Rifacendomi a Cacciari, ma restando alla mia limitatissima esperienza personale, posso affermare che il processo di globalizzazione, visto da vicino in questo trentennio, sembra aver perso via via il proprio carattere culturale e spirituale. Sembra poco, sembrano due semplici e fruste paroline: culturale e spirituale; e invece è tutto. In molti cristiani riconoscevo uno spirito missionario e in alcuni politici lo sforzo di dare un valore allo Stato, e allo Stato di diritto. Mi sembrava di vedere molti uomini di cultura sforzarsi seriamente di civilizzare. Sembrava davvero che il processo di razionalizzazione e globalizzazione dovesse procedere per continue aperture, tentativi di affermazione di valori e di fini universali - pur qui e lì corrotti da forme di volontà di potenza con diverse gradazioni e coloriture: si tratta pur sempre d’imprese umane, perciò, di per sé, in certa parte naturalmente corrotte.
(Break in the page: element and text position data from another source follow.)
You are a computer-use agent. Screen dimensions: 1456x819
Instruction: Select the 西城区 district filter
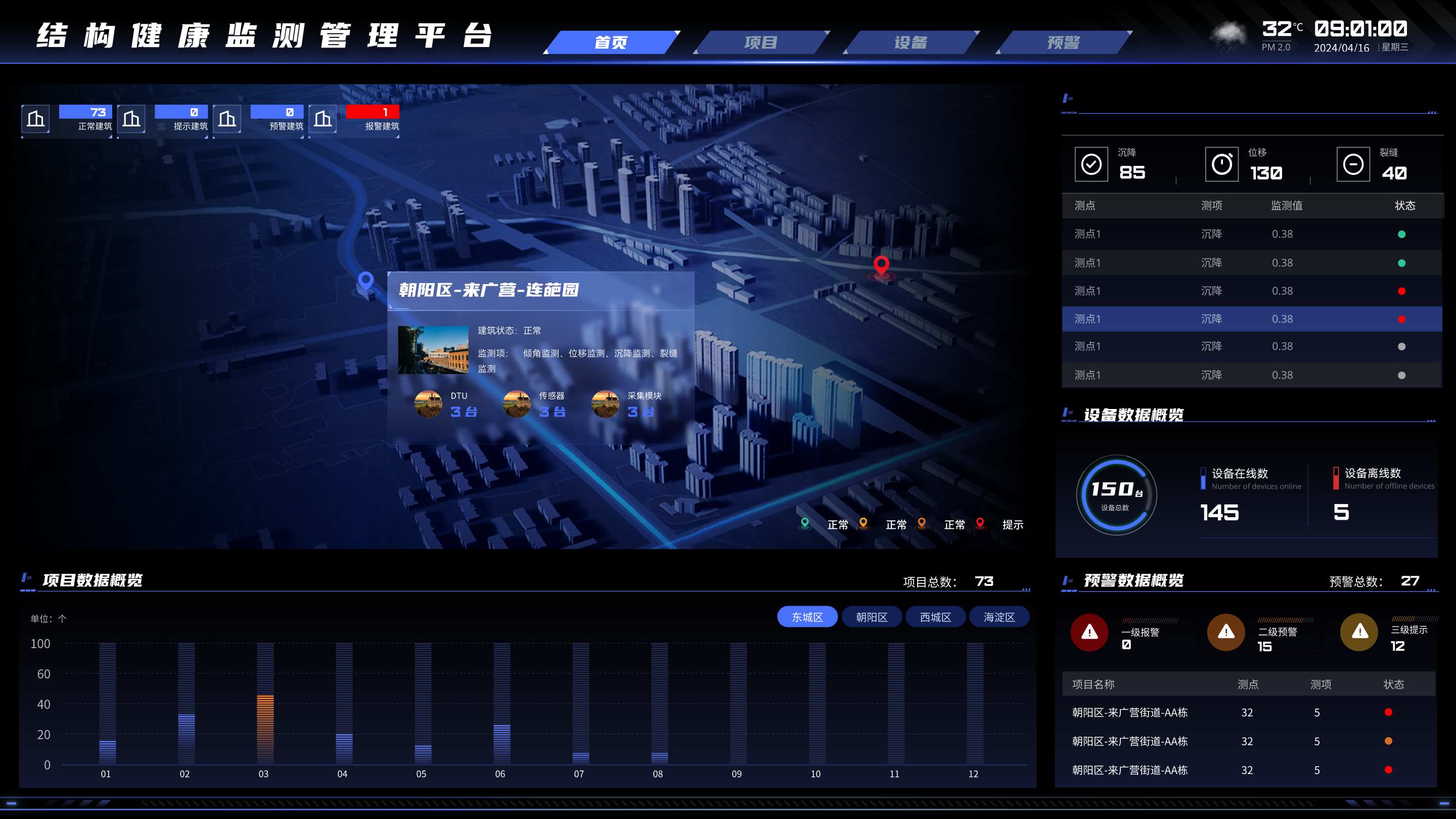(935, 617)
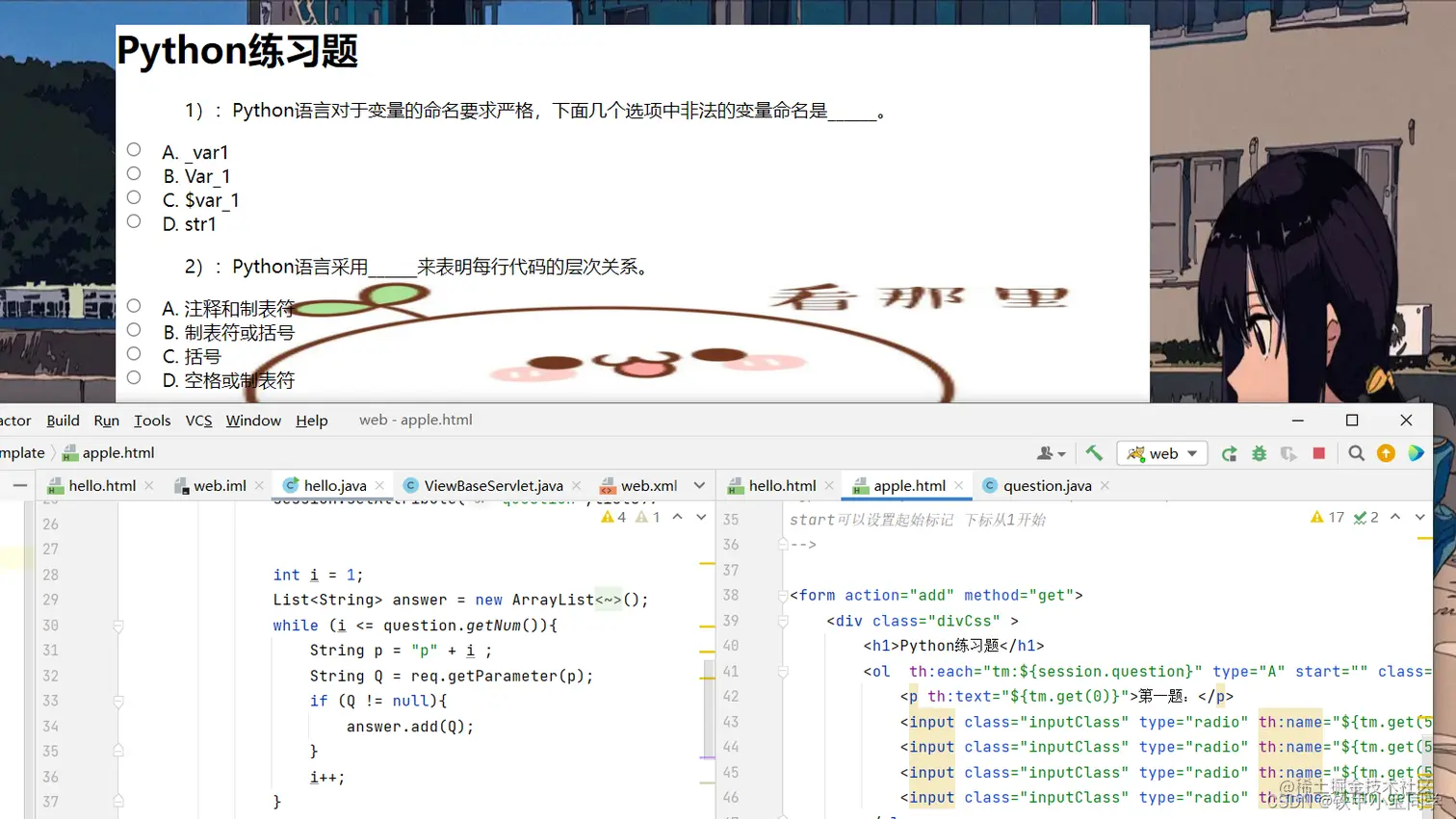The image size is (1456, 819).
Task: Stop the running app with red square icon
Action: point(1318,452)
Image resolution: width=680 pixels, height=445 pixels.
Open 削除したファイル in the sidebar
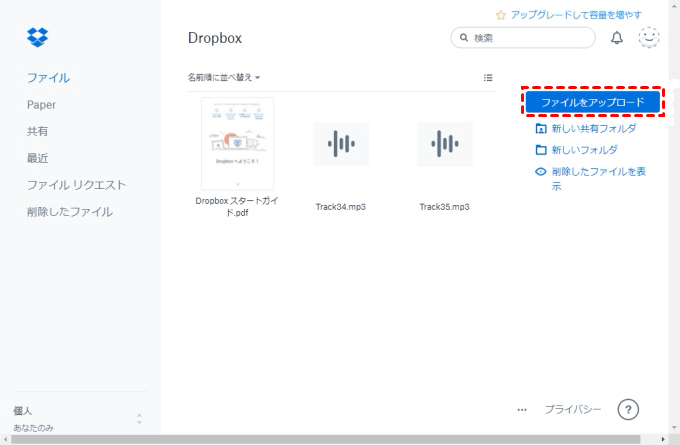point(69,212)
All’inizio sembrava quindi di procedere per continue aperture. Ora non più. Cacciari chiede: quale appare oggi il carattere tremendo del processo di globalizzazione? E risponde: l’assenza di fini. E poi chiede: qual è il valore che il processo di globalizzazione ha assunto? E risponde: La crescita continua della ricchezza (fino a un certo momento vincolata a fattori di equità distributiva, oggi liberata anche da questi). Il valore è perciò diventato un termine dal significato esclusivamente economico (è razionalità questa, che spegnerebbe il sole perché non dà dividendi? - si chiedeva Keynes). Cacciari termina con un moto di speranza piuttosto vago. “Tuttavia dimensioni essenziali del nostro stesso lògos possono ancora essere ascoltate, o riudite, dopo averle magari dimenticate o rimosse”.

Più in concreto, credo occorra anzitutto contrastare la causa più importante della malattia, ben indicata da Antiseri: l’avvelenamento delle sorgenti. La sorgente della nostra civiltà è inquinata da un sistema educativo che non funziona più. Il declassamento degli insegnamenti umanistici rappresenta un furto di consapevolezza storica, filosofica, morale, poetica, letteraria e artistica: un furto di democrazia. Da questa fonte avvelenata finiscono per perdere sempre più consistenza regole e istituzioni costruite a difesa della libertà e dignità di ogni uomo e donna. Uomini e donne sempre più relegati a coltivare una vacua forma di narcisismo e “che con il massimo di fantasia riescono a dire ok” (H-G. Gadamer).

Se non si crede più alla battaglia delle idee, ma solo alla battaglia del grano, che porterà prima o poi alla spada; se continuiamo ad avvelenare le fonti della conoscenza sradicando il nostro pensiero; se la lezione più alta del cristianesimo tramonta in balia di un uomo tornato mezzo e non più fine… “se ne va tutta la nostra cultura, e allora dovremo attraversare molti secoli di barbarie” (T.S. Eliot).